** Opening Material supplied block **
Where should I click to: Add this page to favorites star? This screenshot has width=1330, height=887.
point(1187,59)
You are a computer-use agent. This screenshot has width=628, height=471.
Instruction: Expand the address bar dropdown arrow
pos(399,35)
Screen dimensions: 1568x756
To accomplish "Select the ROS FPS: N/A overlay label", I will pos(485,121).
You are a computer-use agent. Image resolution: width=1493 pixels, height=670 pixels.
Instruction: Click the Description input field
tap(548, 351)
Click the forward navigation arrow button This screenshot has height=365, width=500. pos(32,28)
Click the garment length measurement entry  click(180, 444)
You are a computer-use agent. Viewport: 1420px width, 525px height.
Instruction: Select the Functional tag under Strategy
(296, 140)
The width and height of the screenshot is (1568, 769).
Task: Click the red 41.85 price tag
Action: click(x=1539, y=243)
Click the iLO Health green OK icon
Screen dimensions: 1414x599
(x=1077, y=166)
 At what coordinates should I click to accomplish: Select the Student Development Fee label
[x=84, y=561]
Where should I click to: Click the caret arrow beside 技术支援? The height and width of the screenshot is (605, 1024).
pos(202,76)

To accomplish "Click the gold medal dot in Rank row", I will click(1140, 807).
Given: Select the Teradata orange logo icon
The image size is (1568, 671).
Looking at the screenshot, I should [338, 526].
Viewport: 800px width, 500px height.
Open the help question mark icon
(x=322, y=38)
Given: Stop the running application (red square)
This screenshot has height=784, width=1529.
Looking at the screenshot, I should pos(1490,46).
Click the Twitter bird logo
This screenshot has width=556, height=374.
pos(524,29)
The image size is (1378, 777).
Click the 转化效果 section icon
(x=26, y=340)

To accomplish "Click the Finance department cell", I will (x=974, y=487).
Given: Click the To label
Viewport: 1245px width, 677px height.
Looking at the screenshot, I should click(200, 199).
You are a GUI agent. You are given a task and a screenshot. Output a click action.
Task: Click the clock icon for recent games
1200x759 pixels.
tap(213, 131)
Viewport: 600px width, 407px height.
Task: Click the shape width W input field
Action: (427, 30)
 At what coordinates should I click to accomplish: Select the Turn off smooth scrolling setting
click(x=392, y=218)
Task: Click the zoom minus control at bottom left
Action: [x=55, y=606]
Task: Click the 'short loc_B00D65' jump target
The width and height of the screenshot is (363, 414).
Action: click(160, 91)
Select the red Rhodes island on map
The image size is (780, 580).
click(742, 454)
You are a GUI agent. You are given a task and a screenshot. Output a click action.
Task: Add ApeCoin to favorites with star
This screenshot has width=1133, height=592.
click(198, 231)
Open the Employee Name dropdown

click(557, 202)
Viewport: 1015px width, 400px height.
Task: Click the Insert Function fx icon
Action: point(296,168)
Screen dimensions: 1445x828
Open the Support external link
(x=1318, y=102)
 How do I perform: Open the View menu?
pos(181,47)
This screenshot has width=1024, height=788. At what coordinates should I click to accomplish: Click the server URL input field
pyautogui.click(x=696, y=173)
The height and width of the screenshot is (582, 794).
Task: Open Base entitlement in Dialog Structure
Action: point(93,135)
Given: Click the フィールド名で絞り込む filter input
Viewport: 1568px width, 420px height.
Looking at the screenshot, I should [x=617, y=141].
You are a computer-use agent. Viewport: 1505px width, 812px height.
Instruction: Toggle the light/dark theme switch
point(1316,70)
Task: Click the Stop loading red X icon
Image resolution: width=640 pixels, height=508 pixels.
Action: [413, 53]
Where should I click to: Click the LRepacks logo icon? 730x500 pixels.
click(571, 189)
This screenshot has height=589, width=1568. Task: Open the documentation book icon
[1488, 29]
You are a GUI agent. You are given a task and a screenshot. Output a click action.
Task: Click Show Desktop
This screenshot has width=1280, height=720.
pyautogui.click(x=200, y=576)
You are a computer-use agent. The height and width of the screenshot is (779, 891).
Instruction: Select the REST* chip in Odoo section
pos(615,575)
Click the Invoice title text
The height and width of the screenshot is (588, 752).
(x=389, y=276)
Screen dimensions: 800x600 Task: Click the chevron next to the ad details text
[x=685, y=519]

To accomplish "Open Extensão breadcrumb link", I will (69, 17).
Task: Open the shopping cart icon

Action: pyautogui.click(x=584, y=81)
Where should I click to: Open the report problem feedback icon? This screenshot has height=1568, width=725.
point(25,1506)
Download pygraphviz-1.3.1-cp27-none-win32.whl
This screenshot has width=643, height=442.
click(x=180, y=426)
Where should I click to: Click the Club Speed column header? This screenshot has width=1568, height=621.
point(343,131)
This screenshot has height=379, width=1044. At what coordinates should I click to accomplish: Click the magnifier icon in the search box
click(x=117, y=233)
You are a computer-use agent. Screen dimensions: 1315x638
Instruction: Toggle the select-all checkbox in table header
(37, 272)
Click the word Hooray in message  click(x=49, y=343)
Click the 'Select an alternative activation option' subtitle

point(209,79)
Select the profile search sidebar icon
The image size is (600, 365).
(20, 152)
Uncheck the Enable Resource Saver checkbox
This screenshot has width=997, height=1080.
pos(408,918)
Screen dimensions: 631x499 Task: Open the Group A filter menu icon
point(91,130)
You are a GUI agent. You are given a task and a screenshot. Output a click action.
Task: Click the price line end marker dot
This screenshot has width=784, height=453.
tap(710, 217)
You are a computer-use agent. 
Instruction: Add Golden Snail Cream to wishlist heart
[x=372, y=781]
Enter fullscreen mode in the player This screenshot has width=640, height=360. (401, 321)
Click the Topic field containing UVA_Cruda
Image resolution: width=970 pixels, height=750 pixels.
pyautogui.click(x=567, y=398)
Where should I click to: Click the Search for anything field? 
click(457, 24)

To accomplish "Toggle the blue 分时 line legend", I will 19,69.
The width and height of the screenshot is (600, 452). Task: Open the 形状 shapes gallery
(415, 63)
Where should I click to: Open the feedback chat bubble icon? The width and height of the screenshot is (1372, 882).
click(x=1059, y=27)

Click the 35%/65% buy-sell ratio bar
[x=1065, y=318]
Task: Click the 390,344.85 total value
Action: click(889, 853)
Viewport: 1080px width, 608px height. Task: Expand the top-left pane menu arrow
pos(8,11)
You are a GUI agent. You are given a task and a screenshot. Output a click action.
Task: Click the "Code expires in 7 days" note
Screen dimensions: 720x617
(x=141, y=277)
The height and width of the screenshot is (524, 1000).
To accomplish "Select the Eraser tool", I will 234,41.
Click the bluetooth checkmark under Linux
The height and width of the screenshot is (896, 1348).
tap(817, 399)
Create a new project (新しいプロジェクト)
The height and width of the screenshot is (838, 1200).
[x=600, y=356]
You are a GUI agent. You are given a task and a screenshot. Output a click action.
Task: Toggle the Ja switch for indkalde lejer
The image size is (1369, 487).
** Closing Material supplied block **
Reproduce the entries so that each line reads exactly as it did before.

Where should I click to: Add this page to favorites star? This screenshot has width=1330, height=887.
point(1187,59)
You are a computer-use agent. This screenshot has width=628, height=471.
Instruction: Expand the address bar dropdown arrow
pos(399,35)
Screen dimensions: 1568x756
To accomplish "Select the ROS FPS: N/A overlay label", I will pos(485,121).
You are a computer-use agent. Image resolution: width=1493 pixels, height=670 pixels.
Instruction: Click the Description input field
tap(548, 351)
Click the forward navigation arrow button This screenshot has height=365, width=500. pos(32,28)
Click the garment length measurement entry  click(180, 444)
You are a computer-use agent. Viewport: 1420px width, 525px height.
Instruction: Select the Functional tag under Strategy
(296, 140)
The width and height of the screenshot is (1568, 769).
Task: Click the red 41.85 price tag
Action: click(x=1539, y=243)
Click the iLO Health green OK icon
Screen dimensions: 1414x599
(x=1077, y=166)
 At what coordinates should I click to accomplish: Select the Student Development Fee label
[x=84, y=561]
Where should I click to: Click the caret arrow beside 技术支援? The height and width of the screenshot is (605, 1024).
pos(202,76)

To accomplish "Click the gold medal dot in Rank row", I will click(1140, 807).
Given: Select the Teradata orange logo icon
The image size is (1568, 671).
Looking at the screenshot, I should [338, 526].
Viewport: 800px width, 500px height.
Open the help question mark icon
(x=322, y=38)
Given: Stop the running application (red square)
This screenshot has height=784, width=1529.
Looking at the screenshot, I should pos(1490,46).
Click the Twitter bird logo
This screenshot has width=556, height=374.
pos(524,29)
The image size is (1378, 777).
Click the 转化效果 section icon
(x=26, y=340)

To accomplish "Click the Finance department cell", I will (x=974, y=487).
Given: Click the To label
Viewport: 1245px width, 677px height.
Looking at the screenshot, I should click(200, 199).
You are a GUI agent. You are given a task and a screenshot. Output a click action.
Task: Click the clock icon for recent games
1200x759 pixels.
tap(213, 131)
Viewport: 600px width, 407px height.
Task: Click the shape width W input field
Action: (427, 30)
 At what coordinates should I click to accomplish: Select the Turn off smooth scrolling setting
click(x=392, y=218)
Task: Click the zoom minus control at bottom left
Action: [x=55, y=606]
Task: Click the 'short loc_B00D65' jump target
The width and height of the screenshot is (363, 414).
Action: click(160, 91)
Select the red Rhodes island on map
The image size is (780, 580).
click(742, 454)
You are a GUI agent. You are given a task and a screenshot. Output a click action.
Task: Add ApeCoin to favorites with star
This screenshot has width=1133, height=592.
click(198, 231)
Open the Employee Name dropdown

click(557, 202)
Viewport: 1015px width, 400px height.
Task: Click the Insert Function fx icon
Action: point(296,168)
Screen dimensions: 1445x828
Open the Support external link
(x=1318, y=102)
 How do I perform: Open the View menu?
pos(181,47)
This screenshot has width=1024, height=788. At what coordinates should I click to accomplish: Click the server URL input field
pyautogui.click(x=696, y=173)
The height and width of the screenshot is (582, 794).
Task: Open Base entitlement in Dialog Structure
Action: point(93,135)
Given: Click the フィールド名で絞り込む filter input
Viewport: 1568px width, 420px height.
Looking at the screenshot, I should [x=617, y=141].
You are a computer-use agent. Viewport: 1505px width, 812px height.
Instruction: Toggle the light/dark theme switch
point(1316,70)
Task: Click the Stop loading red X icon
Image resolution: width=640 pixels, height=508 pixels.
Action: [413, 53]
Where should I click to: Click the LRepacks logo icon? 730x500 pixels.
click(571, 189)
This screenshot has height=589, width=1568. Task: Open the documentation book icon
[1488, 29]
You are a GUI agent. You are given a task and a screenshot. Output a click action.
Task: Click Show Desktop
This screenshot has width=1280, height=720.
pyautogui.click(x=200, y=576)
You are a computer-use agent. The height and width of the screenshot is (779, 891).
Instruction: Select the REST* chip in Odoo section
pos(615,575)
Click the Invoice title text
The height and width of the screenshot is (588, 752).
(x=389, y=276)
Screen dimensions: 800x600 Task: Click the chevron next to the ad details text
[x=685, y=519]

To accomplish "Open Extensão breadcrumb link", I will (69, 17).
Task: Open the shopping cart icon

Action: pyautogui.click(x=584, y=81)
Where should I click to: Open the report problem feedback icon? This screenshot has height=1568, width=725.
point(25,1506)
Download pygraphviz-1.3.1-cp27-none-win32.whl
This screenshot has width=643, height=442.
click(x=180, y=426)
Where should I click to: Click the Club Speed column header? This screenshot has width=1568, height=621.
point(343,131)
This screenshot has height=379, width=1044. At what coordinates should I click to accomplish: Click the magnifier icon in the search box
click(x=117, y=233)
You are a computer-use agent. Screen dimensions: 1315x638
Instruction: Toggle the select-all checkbox in table header
(37, 272)
Click the word Hooray in message  click(x=49, y=343)
Click the 'Select an alternative activation option' subtitle

point(209,79)
Select the profile search sidebar icon
The image size is (600, 365).
(20, 152)
Uncheck the Enable Resource Saver checkbox
This screenshot has width=997, height=1080.
pos(408,918)
Screen dimensions: 631x499 Task: Open the Group A filter menu icon
point(91,130)
You are a GUI agent. You are given a task and a screenshot. Output a click action.
Task: Click the price line end marker dot
This screenshot has width=784, height=453.
tap(710, 217)
You are a computer-use agent. 
Instruction: Add Golden Snail Cream to wishlist heart
[x=372, y=781]
Enter fullscreen mode in the player This screenshot has width=640, height=360. (401, 321)
Click the Topic field containing UVA_Cruda
Image resolution: width=970 pixels, height=750 pixels.
pyautogui.click(x=567, y=398)
Where should I click to: Click the Search for anything field? 
click(457, 24)

To accomplish "Toggle the blue 分时 line legend", I will 19,69.
The width and height of the screenshot is (600, 452). Task: Open the 形状 shapes gallery
(415, 63)
Where should I click to: Open the feedback chat bubble icon? The width and height of the screenshot is (1372, 882).
click(x=1059, y=27)

Click the 35%/65% buy-sell ratio bar
[x=1065, y=318]
Task: Click the 390,344.85 total value
Action: click(889, 853)
Viewport: 1080px width, 608px height. Task: Expand the top-left pane menu arrow
pos(8,11)
You are a GUI agent. You are given a task and a screenshot. Output a click action.
Task: Click the "Code expires in 7 days" note
Screen dimensions: 720x617
(x=141, y=277)
The height and width of the screenshot is (524, 1000).
To accomplish "Select the Eraser tool", I will 234,41.
Click the bluetooth checkmark under Linux
The height and width of the screenshot is (896, 1348).
tap(817, 399)
Create a new project (新しいプロジェクト)
The height and width of the screenshot is (838, 1200).
[x=600, y=356]
You are a GUI agent. You are given a task and a screenshot. Output a click action.
Task: Toggle the Ja switch for indkalde lejer
The image size is (1369, 487).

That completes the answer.